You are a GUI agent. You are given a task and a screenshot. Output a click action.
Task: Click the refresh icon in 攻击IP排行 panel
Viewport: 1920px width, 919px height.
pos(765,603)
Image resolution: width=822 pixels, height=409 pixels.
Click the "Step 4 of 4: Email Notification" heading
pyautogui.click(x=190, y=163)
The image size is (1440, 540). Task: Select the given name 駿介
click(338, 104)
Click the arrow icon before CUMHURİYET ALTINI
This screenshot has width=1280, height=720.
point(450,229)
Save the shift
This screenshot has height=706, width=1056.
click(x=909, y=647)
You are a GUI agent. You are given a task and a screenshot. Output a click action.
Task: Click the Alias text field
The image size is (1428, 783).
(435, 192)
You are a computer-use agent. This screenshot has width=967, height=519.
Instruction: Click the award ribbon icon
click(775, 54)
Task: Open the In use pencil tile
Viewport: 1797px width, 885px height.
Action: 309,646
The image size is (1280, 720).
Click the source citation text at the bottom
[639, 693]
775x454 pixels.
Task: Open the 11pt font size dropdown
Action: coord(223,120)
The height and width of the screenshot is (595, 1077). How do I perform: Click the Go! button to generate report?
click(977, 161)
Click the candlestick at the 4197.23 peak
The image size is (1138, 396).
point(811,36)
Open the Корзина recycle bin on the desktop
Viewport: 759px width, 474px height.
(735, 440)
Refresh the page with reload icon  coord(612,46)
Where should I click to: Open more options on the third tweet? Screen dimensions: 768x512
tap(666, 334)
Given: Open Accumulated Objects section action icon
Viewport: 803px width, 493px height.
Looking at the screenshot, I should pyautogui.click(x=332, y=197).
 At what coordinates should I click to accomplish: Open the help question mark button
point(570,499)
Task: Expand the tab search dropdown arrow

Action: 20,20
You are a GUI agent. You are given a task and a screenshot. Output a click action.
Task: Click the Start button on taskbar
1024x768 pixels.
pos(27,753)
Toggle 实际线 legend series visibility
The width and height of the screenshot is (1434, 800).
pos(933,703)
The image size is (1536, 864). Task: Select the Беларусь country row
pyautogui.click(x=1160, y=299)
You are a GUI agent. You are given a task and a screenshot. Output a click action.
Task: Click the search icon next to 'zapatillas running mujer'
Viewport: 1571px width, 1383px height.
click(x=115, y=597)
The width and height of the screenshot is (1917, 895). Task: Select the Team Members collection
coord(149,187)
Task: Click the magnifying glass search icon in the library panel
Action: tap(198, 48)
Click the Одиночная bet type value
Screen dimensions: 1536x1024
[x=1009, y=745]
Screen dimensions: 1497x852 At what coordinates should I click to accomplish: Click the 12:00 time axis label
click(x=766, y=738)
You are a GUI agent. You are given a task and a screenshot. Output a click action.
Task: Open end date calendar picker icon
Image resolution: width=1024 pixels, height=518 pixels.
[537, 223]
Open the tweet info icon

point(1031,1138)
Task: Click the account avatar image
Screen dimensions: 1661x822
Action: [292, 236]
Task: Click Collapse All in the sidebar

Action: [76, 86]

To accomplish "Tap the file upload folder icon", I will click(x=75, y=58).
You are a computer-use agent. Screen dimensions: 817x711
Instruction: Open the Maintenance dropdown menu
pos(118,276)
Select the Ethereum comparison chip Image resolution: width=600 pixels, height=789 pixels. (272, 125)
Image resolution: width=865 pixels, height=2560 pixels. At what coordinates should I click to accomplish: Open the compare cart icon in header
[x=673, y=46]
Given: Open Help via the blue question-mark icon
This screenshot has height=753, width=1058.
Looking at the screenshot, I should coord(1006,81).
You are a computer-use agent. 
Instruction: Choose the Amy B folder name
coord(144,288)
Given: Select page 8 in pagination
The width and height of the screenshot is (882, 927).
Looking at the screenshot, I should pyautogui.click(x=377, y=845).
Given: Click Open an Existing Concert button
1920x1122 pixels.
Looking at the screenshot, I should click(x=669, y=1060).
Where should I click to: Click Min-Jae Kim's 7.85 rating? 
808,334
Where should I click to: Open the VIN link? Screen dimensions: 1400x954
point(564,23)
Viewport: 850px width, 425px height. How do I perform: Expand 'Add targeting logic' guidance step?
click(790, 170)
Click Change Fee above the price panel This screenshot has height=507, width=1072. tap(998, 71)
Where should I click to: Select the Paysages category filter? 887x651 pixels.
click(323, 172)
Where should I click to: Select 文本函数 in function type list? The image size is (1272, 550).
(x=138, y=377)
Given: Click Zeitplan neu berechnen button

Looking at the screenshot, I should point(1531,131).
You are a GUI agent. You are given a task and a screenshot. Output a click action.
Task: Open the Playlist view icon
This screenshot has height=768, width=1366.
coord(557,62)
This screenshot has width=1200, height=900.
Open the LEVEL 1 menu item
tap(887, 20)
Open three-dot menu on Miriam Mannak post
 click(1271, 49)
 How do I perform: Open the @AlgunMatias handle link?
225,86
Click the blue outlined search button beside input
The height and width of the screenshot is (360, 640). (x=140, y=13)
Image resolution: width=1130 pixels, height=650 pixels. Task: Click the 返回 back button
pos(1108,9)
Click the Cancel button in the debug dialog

HOW TO COMPLETE THIS TASK. Each line holding "page" should be copied from the material above.

THE COMPLETED TASK.
Refresh the page with reload icon  coord(612,46)
Given: Select page 8 in pagination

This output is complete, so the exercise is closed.